--- How to complete this task ---
Below are the records; give again exactly the line with "Task: Open the Info", the line with "Open the chat", and each line that lies between them, and nothing besides.

--- Records for processing ---
================================
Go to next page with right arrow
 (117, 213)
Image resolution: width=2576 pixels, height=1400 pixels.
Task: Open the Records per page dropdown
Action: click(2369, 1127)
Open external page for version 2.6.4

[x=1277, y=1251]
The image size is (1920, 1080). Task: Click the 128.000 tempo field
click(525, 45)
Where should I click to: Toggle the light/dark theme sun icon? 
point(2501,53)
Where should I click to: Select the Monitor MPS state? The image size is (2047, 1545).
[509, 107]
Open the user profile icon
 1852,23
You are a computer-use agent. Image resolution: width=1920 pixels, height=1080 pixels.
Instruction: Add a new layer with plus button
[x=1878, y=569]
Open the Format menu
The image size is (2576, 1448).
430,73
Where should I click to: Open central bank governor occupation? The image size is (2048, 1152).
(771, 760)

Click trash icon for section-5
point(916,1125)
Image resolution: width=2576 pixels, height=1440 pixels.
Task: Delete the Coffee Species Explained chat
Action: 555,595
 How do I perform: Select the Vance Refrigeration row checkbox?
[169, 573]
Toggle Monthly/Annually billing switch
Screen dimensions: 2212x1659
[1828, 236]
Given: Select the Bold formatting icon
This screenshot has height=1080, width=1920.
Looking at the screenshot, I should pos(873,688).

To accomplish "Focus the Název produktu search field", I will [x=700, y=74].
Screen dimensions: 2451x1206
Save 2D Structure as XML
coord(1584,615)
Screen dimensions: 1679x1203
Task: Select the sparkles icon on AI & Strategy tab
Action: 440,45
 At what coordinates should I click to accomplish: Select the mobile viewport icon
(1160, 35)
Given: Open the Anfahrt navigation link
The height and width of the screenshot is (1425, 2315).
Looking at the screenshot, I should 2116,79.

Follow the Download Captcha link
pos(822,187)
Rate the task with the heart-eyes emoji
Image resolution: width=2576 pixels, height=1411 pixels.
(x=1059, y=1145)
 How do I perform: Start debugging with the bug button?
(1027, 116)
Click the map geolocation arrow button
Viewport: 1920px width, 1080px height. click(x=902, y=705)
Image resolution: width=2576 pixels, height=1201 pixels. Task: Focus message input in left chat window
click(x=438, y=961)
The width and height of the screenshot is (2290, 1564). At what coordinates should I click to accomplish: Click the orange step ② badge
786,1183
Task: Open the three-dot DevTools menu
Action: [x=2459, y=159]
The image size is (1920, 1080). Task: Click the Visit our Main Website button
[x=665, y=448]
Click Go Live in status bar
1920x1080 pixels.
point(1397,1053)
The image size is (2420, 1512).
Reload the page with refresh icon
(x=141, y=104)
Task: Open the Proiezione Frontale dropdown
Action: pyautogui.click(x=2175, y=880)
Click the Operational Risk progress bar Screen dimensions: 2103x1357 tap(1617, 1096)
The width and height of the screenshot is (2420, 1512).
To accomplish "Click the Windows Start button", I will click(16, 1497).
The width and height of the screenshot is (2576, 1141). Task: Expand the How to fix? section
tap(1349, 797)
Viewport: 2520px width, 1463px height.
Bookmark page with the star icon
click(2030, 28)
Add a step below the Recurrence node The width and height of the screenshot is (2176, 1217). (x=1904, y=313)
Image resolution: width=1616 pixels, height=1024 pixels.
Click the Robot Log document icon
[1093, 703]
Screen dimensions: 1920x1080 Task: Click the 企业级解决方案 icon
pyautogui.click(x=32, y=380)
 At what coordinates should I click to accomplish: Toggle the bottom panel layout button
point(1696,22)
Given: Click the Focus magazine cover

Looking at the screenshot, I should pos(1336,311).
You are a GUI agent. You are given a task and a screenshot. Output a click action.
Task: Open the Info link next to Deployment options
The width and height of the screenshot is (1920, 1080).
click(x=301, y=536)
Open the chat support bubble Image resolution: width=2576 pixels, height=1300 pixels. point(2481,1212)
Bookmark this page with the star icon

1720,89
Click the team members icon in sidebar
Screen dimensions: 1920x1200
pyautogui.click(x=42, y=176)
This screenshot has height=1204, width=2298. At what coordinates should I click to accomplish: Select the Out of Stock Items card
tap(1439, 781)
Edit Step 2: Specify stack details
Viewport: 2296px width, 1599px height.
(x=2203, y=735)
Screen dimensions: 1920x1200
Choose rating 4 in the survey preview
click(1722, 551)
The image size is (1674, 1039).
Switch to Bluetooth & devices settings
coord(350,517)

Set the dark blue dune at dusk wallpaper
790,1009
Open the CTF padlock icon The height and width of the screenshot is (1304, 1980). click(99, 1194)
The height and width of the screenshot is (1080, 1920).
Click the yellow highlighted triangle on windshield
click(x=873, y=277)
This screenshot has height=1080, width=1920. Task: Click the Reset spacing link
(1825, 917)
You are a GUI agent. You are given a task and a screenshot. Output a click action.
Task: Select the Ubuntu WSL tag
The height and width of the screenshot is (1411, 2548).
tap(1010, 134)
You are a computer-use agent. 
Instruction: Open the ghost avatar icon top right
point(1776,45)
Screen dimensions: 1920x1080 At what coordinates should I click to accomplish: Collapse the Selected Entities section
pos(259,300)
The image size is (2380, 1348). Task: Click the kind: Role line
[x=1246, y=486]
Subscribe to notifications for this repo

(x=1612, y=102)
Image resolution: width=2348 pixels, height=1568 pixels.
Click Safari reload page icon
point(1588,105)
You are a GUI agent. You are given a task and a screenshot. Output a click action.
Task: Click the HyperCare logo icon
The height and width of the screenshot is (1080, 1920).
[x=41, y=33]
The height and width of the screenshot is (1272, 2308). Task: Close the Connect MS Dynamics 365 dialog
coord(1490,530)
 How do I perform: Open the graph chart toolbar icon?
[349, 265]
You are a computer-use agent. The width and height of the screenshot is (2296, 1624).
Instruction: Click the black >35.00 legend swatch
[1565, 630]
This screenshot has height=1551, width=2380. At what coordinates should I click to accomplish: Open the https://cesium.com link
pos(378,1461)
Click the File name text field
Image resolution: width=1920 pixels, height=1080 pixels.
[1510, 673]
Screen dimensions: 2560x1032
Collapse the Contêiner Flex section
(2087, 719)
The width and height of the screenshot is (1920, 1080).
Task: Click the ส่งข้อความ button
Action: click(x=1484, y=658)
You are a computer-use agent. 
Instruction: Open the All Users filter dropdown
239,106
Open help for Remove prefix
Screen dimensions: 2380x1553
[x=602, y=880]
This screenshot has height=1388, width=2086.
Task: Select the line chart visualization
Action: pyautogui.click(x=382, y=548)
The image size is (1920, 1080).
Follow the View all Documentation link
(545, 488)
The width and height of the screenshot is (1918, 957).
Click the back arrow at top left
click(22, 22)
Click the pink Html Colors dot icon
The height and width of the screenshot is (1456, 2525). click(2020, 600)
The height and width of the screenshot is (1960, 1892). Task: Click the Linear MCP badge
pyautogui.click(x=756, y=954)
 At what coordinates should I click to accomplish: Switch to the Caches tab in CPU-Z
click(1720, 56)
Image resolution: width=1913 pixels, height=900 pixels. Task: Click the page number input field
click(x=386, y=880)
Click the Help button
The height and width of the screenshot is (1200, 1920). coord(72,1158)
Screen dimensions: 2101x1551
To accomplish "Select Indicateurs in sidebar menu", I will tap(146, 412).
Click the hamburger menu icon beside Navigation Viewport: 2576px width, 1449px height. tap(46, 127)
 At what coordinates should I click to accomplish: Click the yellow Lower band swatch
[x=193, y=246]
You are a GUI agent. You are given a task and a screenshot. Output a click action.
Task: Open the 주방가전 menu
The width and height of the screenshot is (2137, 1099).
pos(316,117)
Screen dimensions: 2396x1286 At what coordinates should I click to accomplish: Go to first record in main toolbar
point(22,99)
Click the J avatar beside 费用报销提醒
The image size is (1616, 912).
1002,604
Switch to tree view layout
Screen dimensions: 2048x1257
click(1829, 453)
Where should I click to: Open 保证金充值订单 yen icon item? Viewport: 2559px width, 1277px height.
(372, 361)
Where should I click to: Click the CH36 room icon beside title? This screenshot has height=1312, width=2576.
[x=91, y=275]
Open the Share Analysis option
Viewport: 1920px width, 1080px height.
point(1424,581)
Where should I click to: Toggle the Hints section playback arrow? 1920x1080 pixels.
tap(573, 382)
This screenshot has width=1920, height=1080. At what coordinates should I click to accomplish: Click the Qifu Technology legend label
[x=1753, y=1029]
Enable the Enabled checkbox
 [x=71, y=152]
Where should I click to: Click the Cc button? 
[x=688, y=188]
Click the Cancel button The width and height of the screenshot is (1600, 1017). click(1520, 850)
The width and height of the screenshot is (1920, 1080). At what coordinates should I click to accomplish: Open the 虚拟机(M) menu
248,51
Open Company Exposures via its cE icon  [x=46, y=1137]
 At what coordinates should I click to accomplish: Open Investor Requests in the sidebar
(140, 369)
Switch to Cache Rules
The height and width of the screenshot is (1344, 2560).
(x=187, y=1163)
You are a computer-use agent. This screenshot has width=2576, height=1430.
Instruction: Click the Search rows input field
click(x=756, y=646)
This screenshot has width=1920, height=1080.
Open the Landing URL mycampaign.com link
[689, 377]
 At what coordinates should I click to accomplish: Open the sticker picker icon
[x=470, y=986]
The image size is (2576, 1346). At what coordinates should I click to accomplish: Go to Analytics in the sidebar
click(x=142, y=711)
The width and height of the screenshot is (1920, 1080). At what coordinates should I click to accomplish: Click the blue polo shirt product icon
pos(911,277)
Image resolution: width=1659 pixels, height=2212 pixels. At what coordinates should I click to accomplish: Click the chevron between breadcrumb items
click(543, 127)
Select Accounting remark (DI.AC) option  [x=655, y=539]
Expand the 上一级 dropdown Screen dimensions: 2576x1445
================================
--- Solution ---
Task: Open the Info link next to Deployment options
The width and height of the screenshot is (1920, 1080).
click(x=301, y=536)
Open the chat support bubble Image resolution: width=2576 pixels, height=1300 pixels. point(2481,1212)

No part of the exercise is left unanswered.